- [ZIEL DER AUFGABE] Kannst du den Abschnitt der Daten, der mit der Zeile mit „This screenshot has width=1568, height=707.“ beginnt und mit der Zeile mit „Open YudaoServerApplication run“ endet, aktualisieren, indem du „dropdown“ durch „menu“ ersetzt und sonst alles unverändert lässt? Gib nur diesen Abschnitt wieder.

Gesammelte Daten
▬▬▬
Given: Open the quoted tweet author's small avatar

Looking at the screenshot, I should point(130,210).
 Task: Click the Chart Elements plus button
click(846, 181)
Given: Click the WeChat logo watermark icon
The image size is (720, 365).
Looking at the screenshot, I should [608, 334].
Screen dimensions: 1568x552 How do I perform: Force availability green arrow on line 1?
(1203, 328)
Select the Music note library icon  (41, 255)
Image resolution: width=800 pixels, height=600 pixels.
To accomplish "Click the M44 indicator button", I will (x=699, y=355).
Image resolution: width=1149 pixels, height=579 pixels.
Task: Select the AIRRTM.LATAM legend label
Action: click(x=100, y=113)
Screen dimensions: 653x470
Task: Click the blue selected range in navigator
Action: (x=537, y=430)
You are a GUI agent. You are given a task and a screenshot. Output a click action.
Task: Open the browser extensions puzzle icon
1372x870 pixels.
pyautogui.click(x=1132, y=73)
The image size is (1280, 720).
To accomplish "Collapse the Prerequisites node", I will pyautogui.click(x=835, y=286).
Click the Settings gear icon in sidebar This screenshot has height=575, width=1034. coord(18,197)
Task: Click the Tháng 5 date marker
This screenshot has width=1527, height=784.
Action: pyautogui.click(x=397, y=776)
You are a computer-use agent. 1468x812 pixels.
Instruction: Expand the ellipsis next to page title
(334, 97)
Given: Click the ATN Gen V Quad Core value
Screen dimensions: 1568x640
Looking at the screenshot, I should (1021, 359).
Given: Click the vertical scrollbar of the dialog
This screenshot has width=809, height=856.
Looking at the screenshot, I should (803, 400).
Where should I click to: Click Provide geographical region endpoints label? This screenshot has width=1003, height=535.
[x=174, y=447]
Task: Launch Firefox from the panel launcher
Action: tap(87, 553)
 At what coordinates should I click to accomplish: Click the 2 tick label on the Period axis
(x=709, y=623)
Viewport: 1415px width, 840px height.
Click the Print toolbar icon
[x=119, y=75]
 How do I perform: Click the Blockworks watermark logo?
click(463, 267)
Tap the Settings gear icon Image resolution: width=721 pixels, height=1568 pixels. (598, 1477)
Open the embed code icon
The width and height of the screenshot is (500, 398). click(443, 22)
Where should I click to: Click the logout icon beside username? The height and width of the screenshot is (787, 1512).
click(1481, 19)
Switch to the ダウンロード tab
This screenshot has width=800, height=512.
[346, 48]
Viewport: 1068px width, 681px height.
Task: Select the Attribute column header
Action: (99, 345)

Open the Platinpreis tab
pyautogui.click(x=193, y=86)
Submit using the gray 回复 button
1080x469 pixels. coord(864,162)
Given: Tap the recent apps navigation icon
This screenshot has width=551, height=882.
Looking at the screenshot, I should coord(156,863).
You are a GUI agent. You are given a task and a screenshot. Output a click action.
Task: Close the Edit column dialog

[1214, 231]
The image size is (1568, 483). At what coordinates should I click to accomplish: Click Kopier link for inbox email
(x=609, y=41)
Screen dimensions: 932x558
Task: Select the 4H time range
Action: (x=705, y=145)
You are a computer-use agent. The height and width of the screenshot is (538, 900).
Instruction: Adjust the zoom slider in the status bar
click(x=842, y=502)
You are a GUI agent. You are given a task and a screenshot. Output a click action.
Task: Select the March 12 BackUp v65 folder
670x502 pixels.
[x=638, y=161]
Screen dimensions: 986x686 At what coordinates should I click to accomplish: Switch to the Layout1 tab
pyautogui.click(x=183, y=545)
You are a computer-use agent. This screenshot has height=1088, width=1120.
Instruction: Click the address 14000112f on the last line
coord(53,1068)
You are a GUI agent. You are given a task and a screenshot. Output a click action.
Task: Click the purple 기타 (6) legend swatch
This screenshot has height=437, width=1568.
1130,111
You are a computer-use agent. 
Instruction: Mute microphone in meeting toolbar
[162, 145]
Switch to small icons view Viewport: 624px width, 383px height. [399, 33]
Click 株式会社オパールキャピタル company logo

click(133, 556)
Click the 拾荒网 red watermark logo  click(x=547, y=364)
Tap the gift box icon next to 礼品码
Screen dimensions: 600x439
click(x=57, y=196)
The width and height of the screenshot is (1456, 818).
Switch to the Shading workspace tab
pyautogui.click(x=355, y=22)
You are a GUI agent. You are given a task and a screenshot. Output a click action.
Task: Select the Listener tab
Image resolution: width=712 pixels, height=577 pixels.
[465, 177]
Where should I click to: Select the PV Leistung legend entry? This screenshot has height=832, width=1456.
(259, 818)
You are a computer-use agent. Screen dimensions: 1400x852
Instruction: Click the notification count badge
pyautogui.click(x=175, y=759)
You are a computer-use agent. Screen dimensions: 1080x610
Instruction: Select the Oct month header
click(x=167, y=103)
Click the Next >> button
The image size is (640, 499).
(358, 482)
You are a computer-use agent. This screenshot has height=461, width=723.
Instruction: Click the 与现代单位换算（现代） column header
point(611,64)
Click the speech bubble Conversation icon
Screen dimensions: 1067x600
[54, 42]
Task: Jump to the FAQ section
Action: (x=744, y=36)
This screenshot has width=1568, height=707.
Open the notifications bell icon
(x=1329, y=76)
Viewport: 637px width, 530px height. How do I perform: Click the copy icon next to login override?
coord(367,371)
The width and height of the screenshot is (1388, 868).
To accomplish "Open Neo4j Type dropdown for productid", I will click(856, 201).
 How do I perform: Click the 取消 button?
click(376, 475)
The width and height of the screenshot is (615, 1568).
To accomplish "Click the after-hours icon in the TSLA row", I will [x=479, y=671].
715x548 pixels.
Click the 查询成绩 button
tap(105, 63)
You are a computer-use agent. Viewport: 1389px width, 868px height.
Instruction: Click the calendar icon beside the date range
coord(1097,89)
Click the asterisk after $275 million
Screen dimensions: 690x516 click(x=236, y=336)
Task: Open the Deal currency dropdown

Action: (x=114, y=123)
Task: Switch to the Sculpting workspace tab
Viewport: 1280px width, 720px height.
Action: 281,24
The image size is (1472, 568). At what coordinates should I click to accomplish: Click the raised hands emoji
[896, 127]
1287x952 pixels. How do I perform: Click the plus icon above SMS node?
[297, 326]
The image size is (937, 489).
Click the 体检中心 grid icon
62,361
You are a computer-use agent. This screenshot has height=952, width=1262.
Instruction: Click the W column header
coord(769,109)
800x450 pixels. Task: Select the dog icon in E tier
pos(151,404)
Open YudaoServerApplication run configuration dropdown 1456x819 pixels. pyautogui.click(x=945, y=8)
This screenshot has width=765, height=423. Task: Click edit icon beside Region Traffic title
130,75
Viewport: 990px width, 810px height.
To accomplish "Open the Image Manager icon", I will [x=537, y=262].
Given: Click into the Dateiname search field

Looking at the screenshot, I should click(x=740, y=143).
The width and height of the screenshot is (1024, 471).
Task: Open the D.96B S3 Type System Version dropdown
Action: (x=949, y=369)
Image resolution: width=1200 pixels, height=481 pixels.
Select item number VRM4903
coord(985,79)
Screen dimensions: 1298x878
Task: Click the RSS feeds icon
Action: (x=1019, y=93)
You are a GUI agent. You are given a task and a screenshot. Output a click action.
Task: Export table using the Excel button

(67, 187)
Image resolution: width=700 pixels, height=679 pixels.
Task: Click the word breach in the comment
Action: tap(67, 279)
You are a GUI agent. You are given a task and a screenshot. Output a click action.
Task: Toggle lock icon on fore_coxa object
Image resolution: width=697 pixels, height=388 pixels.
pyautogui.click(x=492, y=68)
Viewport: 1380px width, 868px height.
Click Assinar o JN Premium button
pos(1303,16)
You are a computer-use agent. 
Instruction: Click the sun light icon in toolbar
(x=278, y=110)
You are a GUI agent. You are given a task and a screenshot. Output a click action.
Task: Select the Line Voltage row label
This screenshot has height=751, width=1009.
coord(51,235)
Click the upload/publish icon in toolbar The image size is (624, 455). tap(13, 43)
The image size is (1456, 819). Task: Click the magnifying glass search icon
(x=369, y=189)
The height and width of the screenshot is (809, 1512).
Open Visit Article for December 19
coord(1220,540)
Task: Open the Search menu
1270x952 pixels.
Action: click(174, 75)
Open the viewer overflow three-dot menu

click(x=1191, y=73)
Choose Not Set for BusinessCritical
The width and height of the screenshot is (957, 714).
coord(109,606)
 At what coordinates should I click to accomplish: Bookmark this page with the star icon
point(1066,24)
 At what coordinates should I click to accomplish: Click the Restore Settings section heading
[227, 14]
▬▬▬
- [ERGEBNIS DER ÜBUNG]
This screenshot has width=1568, height=707.
Open the notifications bell icon
(x=1329, y=76)
Viewport: 637px width, 530px height. How do I perform: Click the copy icon next to login override?
coord(367,371)
The width and height of the screenshot is (1388, 868).
To accomplish "Open Neo4j Type menu for productid", I will click(856, 201).
 How do I perform: Click the 取消 button?
click(376, 475)
The width and height of the screenshot is (615, 1568).
To accomplish "Click the after-hours icon in the TSLA row", I will [x=479, y=671].
715x548 pixels.
Click the 查询成绩 button
tap(105, 63)
You are a computer-use agent. Viewport: 1389px width, 868px height.
Instruction: Click the calendar icon beside the date range
coord(1097,89)
Click the asterisk after $275 million
Screen dimensions: 690x516 click(x=236, y=336)
Task: Open the Deal currency menu

Action: (x=114, y=123)
Task: Switch to the Sculpting workspace tab
Viewport: 1280px width, 720px height.
Action: 281,24
The image size is (1472, 568). At what coordinates should I click to accomplish: Click the raised hands emoji
[896, 127]
1287x952 pixels. How do I perform: Click the plus icon above SMS node?
[297, 326]
The image size is (937, 489).
Click the 体检中心 grid icon
62,361
You are a computer-use agent. This screenshot has height=952, width=1262.
Instruction: Click the W column header
coord(769,109)
800x450 pixels. Task: Select the dog icon in E tier
pos(151,404)
Open YudaoServerApplication run configuration menu 1456x819 pixels. pyautogui.click(x=945, y=8)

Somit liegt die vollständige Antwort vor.